- **Problem**
Only the lines from the one holding "At what coordinates" to the end of the data should be echoed, exactly as they appear, minus the pictures.

————

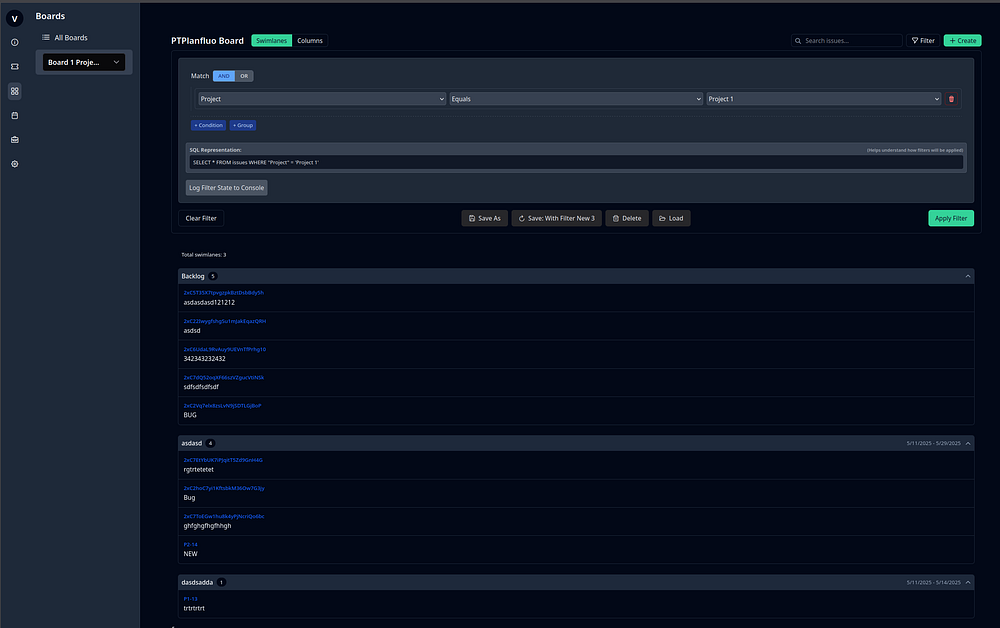Open the settings gear icon in sidebar
Image resolution: width=1000 pixels, height=628 pixels.
point(14,163)
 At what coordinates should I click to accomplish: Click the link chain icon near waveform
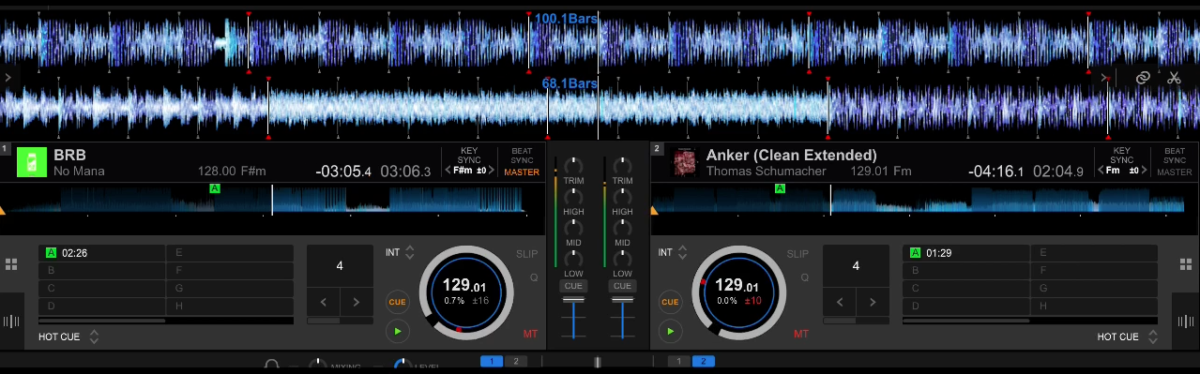[1143, 77]
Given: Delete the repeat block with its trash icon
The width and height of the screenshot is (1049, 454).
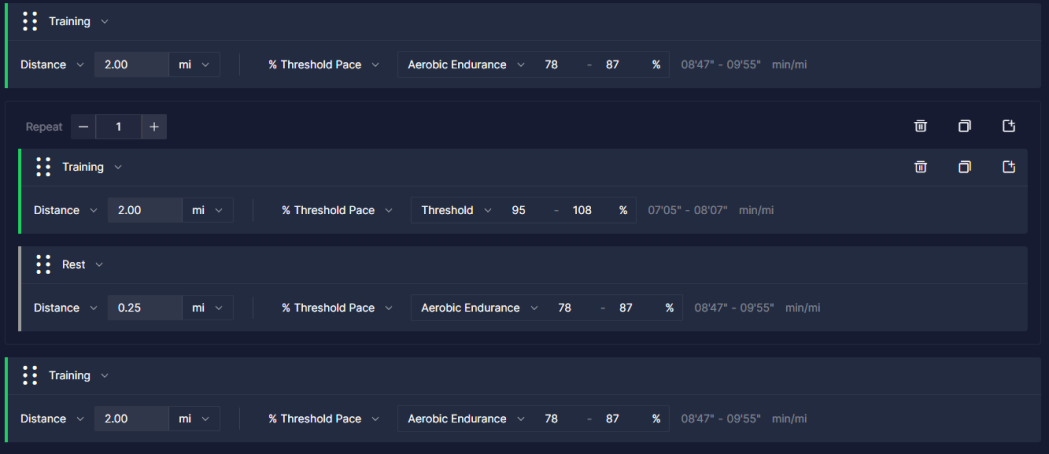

————

- **Reply**
 At what coordinates should I click to accomplish: Click the link chain icon near waveform
[1143, 77]
Given: Delete the repeat block with its trash icon
The width and height of the screenshot is (1049, 454).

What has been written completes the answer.